For small mechanical components, like, e.g., for microscanner mirrors, further discretely assembled optical devices are known, so-called free beam arrangements. In a free beam arrangement, the measurement of the deflection state of a movably arranged mechanical component is generally executed with the help of a laser beam. The laser beam is directed at the mechanical component and reflected or deflected by the mechanical component, depending on the current deflection of the component, in different directions. For determining the position of the deflection state of the mechanical component, the laser beam reflected by the component is detected by photodetectors positioned in a suitable way. A disadvantage of the free beam arrangements is the needed large building space. Laser diodes and photodiodes as well as further optical components needed for beam shaping have to be arranged directly around the mechanical component. Further, in free beam arrangements trigger diodes are partially used as detectors. Trigger diodes only enable the execution of time-discrete measurements, using which no statistical deflections of the mechanical component can be determined. For the above-mentioned reasons, position sensors based on free beam arrangements are not suitable for being used in miniaturized systems, in particular for use in endoscopic applications.
A further category of position sensors includes integrated sensors for determining the deflection state of a movably arranged mechanical component. Capacitive position sensors contain capacitive structures suitably integrated into the component or connected to the component. A change of the deflection state of the mechanical component causes a measurable change in the electric capacity. Capacitive position sensors are, however, relatively inaccurate. Further, in micromechanics many components, like, e.g., microscanner mirrors, are driven electrostatically, so that it is difficult to separate the relatively high drive voltages sufficiently from the measurement signals. A sufficiently accurate determination of the position or the deflection state of a movably arranged mechanical component is not possible with capacitive position sensors.
Further, in microsystem technology, piezoresistive methods are known for determining the deflection state of a movably arranged mechanical component. For this method, however, there is also the problem of sufficiently separating the relatively high drive voltages from the measurement signals. The overlaying of the drive voltage with the measurement signals may be disadvantageous for the measurement resolution and thus for the determination of the position or the deflection state of the mechanical component.
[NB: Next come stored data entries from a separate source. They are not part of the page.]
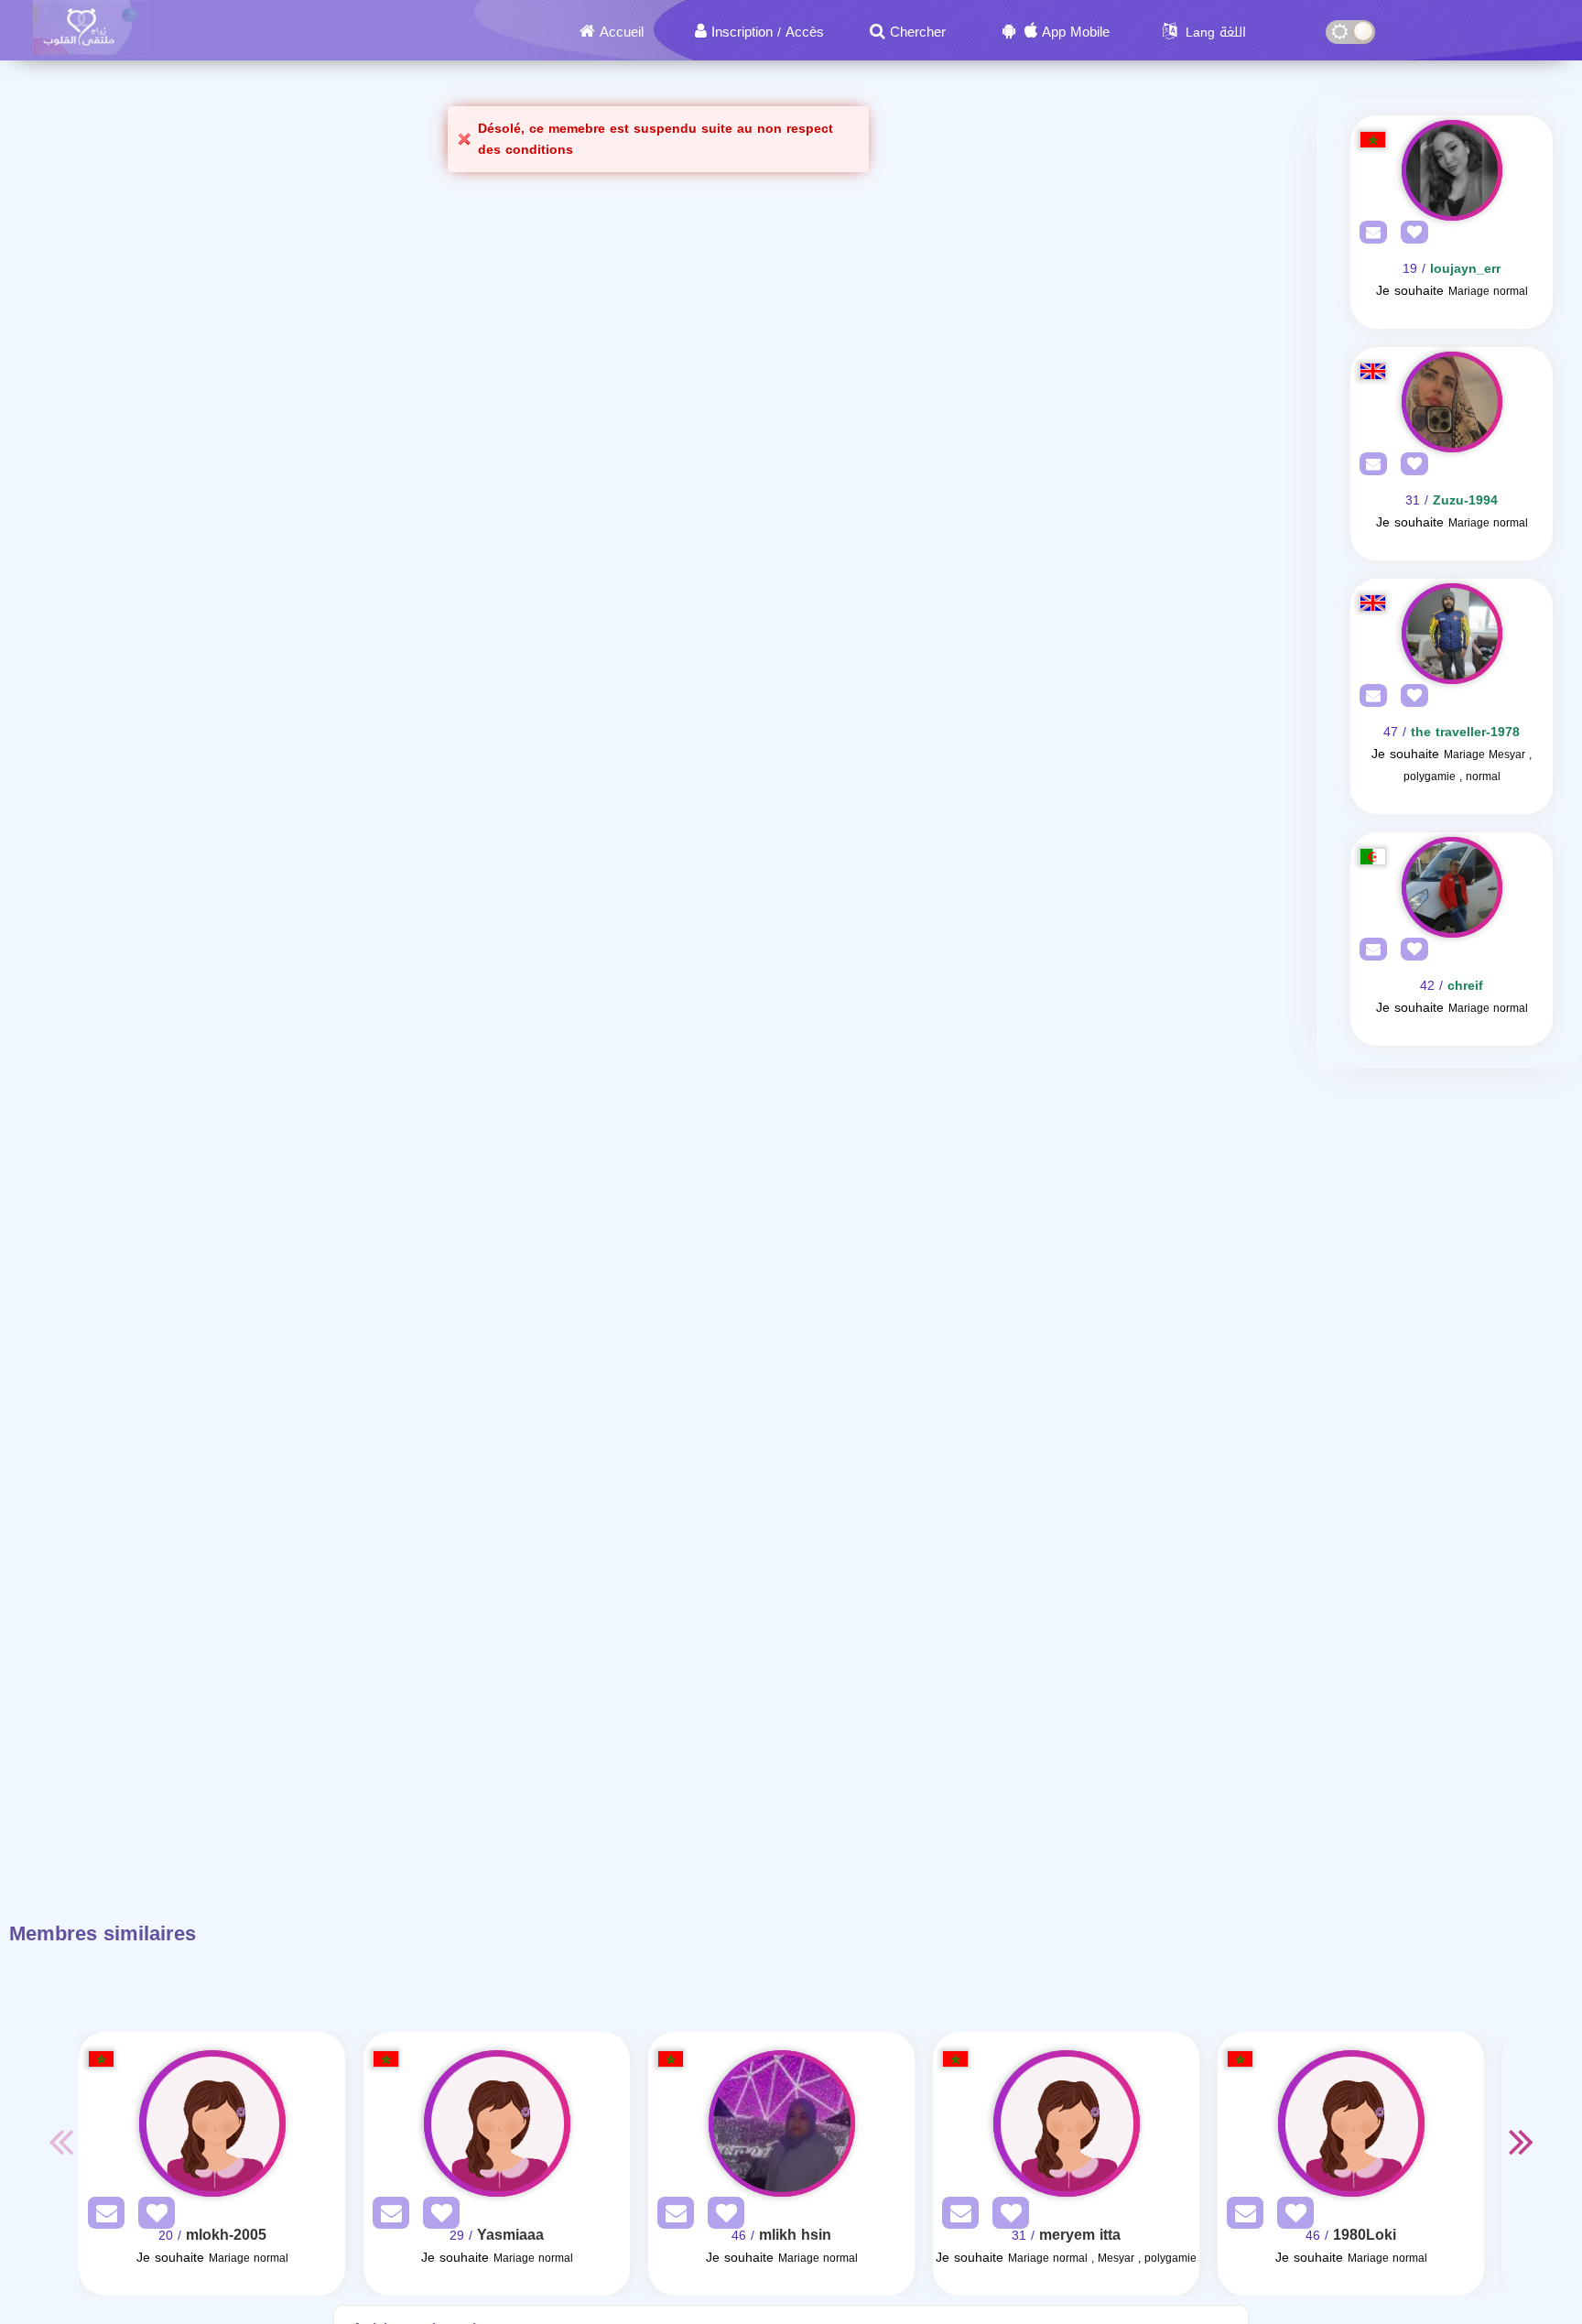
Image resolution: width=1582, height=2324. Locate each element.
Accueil (622, 32)
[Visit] (1451, 170)
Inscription (742, 32)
Further, integrated capacitive and piezoresistive sensors need electronic circuits in the direct vicinity of the mechanical component for amplifying the measurement signals, as the unamplified measurement signals may not be transmitted over distances of any length. For this reason, position sensors based on integrated capacitive and piezoresistive sensors are not suitable for use in endoscopes which need small lateral dimensions and relatively long transmission distances of the measurement signals.